- What to produce
After reading each line of the entries, give the number of lines that contain "from" and nothing else.
....................
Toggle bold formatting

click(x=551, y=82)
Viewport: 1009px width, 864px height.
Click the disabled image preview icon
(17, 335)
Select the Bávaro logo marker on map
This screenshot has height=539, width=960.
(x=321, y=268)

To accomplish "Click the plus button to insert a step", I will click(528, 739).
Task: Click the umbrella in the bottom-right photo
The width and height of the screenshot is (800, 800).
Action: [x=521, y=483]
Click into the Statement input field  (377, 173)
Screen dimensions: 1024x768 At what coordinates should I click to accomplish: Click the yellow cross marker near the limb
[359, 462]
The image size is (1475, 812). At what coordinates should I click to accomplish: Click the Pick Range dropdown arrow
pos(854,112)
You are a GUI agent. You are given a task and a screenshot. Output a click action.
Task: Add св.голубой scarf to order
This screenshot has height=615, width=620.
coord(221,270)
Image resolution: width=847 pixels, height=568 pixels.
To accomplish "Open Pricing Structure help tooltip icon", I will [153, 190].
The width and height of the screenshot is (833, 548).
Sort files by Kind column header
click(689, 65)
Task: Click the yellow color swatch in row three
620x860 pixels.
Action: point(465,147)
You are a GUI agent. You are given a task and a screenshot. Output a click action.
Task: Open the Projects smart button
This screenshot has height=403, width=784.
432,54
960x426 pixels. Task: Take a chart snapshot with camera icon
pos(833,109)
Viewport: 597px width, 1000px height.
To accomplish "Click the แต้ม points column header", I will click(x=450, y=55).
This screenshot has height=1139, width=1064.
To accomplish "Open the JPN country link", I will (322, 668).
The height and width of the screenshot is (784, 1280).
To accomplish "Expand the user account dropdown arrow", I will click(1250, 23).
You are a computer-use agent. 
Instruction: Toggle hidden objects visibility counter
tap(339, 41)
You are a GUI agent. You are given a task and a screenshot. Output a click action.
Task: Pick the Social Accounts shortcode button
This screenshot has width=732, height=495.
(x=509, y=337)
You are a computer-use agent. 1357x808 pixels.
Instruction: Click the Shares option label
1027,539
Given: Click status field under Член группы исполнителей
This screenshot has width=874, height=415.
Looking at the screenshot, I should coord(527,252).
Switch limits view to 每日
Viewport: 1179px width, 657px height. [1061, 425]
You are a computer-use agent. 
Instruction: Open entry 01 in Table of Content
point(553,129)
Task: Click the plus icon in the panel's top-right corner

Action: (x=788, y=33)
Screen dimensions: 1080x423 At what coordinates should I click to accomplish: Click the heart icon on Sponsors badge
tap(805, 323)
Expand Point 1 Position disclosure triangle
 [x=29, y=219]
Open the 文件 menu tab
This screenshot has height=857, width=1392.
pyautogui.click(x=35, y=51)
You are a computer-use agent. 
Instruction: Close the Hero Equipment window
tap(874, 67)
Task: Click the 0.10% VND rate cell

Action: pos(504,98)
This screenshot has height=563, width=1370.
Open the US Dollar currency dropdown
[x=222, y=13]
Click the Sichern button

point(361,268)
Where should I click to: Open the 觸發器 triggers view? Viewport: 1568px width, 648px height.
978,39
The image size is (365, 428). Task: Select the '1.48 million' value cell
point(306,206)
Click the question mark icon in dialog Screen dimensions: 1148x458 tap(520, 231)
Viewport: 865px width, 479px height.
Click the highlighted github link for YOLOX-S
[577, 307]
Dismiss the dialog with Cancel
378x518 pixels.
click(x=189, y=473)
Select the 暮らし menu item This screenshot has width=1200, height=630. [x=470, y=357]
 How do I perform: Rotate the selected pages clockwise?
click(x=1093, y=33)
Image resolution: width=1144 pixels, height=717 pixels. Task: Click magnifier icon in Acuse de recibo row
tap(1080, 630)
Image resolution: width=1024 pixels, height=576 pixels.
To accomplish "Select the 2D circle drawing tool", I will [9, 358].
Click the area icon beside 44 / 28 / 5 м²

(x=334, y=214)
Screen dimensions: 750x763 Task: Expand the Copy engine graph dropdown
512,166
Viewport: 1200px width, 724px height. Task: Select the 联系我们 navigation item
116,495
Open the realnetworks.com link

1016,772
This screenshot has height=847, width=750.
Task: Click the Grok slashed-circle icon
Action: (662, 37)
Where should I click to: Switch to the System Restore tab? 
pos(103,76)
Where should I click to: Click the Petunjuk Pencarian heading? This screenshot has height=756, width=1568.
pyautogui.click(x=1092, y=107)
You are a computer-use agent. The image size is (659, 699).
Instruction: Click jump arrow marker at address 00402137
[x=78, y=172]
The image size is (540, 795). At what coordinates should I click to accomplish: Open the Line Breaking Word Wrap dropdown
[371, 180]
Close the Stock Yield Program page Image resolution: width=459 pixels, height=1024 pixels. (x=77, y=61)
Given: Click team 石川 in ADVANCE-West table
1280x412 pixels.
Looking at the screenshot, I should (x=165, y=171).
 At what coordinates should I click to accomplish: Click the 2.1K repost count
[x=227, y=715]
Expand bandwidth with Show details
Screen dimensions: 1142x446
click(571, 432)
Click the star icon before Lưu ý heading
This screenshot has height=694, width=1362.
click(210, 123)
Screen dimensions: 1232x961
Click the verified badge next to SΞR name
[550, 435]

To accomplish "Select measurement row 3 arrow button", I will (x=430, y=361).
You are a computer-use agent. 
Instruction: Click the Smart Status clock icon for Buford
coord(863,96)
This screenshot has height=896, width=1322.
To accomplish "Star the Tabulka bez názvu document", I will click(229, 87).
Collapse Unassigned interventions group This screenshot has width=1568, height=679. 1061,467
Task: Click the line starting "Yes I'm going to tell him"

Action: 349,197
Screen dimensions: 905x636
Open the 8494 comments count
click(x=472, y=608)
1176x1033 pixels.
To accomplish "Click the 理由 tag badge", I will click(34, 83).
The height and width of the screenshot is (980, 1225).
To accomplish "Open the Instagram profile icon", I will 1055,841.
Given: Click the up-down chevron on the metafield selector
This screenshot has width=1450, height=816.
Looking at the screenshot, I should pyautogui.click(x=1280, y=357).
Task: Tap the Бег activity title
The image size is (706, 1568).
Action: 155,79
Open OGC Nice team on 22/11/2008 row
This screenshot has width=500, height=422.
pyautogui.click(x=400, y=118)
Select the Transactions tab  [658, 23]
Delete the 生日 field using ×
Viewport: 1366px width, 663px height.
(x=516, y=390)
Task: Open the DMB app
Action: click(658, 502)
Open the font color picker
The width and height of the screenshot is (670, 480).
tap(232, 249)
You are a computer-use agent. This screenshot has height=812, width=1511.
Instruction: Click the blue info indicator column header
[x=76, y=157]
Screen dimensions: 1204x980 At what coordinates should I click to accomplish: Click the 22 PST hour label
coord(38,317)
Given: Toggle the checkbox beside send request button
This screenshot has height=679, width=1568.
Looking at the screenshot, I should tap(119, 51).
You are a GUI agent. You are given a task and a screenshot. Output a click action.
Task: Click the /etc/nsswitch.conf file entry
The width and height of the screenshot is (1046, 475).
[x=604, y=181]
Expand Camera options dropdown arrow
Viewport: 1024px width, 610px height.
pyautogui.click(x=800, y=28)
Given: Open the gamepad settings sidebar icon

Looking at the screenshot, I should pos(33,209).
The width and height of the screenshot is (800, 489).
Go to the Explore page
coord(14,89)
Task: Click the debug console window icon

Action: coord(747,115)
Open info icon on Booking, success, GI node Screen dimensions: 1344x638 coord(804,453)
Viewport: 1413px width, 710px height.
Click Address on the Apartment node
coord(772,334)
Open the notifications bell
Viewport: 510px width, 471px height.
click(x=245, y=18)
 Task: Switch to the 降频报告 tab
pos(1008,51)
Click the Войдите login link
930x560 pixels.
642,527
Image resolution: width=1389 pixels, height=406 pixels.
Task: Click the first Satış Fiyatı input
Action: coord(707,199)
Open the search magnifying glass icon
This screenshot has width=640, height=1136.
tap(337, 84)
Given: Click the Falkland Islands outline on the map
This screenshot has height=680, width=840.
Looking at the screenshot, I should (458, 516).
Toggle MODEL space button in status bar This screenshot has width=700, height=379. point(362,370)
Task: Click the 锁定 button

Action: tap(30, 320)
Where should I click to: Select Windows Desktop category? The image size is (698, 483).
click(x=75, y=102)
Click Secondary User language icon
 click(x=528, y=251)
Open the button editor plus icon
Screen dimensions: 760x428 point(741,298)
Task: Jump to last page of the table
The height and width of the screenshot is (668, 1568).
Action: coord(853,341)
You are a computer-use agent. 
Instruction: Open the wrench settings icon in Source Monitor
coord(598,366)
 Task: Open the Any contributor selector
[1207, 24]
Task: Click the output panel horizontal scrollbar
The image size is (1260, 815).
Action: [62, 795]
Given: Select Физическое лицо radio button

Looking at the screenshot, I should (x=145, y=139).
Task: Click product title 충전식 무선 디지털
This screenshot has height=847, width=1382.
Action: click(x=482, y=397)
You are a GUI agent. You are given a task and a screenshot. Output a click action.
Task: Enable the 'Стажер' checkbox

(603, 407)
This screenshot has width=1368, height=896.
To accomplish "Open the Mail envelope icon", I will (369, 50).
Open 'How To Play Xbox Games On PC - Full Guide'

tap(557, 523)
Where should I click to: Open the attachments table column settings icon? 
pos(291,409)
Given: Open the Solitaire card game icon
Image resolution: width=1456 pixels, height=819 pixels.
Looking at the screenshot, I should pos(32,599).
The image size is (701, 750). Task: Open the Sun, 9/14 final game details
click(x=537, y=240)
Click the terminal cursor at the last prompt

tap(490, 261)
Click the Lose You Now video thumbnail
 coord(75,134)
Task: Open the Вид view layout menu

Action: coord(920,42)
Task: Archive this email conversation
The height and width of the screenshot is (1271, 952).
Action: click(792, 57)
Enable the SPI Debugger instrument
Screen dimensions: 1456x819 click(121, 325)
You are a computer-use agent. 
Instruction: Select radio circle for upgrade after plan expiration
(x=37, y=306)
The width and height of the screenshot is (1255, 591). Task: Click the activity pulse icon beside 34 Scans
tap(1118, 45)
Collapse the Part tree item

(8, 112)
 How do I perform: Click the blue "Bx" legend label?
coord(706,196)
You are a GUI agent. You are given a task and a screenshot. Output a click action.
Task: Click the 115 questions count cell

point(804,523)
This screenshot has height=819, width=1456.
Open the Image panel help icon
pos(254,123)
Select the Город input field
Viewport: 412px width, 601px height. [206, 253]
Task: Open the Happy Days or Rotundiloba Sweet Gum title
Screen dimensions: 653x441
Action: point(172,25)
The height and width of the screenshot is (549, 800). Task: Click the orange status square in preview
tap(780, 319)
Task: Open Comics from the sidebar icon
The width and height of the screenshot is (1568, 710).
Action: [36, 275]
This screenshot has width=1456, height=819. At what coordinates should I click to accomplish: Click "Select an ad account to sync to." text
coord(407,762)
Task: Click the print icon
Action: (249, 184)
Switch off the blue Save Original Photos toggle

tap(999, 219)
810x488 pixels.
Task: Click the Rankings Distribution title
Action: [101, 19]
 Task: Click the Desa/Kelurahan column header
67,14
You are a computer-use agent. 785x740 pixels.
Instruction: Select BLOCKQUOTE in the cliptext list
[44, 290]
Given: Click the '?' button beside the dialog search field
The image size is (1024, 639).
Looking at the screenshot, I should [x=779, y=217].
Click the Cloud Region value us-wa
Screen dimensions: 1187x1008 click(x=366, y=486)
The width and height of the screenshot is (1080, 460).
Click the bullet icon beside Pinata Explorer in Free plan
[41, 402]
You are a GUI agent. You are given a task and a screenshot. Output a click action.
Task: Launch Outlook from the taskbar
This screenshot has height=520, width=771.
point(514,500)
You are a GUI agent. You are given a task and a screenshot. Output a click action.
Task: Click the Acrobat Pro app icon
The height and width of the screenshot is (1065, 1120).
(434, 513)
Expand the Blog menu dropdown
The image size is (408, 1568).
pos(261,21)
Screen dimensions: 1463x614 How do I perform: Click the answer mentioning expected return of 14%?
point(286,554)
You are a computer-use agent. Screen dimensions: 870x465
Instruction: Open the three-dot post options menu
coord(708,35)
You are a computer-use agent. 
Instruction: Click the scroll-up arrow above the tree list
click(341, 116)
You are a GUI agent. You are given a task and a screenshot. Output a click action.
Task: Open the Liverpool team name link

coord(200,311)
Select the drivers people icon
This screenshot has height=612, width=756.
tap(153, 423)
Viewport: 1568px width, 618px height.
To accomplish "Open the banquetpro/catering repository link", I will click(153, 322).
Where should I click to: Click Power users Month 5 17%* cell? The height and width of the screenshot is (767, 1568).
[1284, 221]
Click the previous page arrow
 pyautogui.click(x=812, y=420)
....................
- Reply
2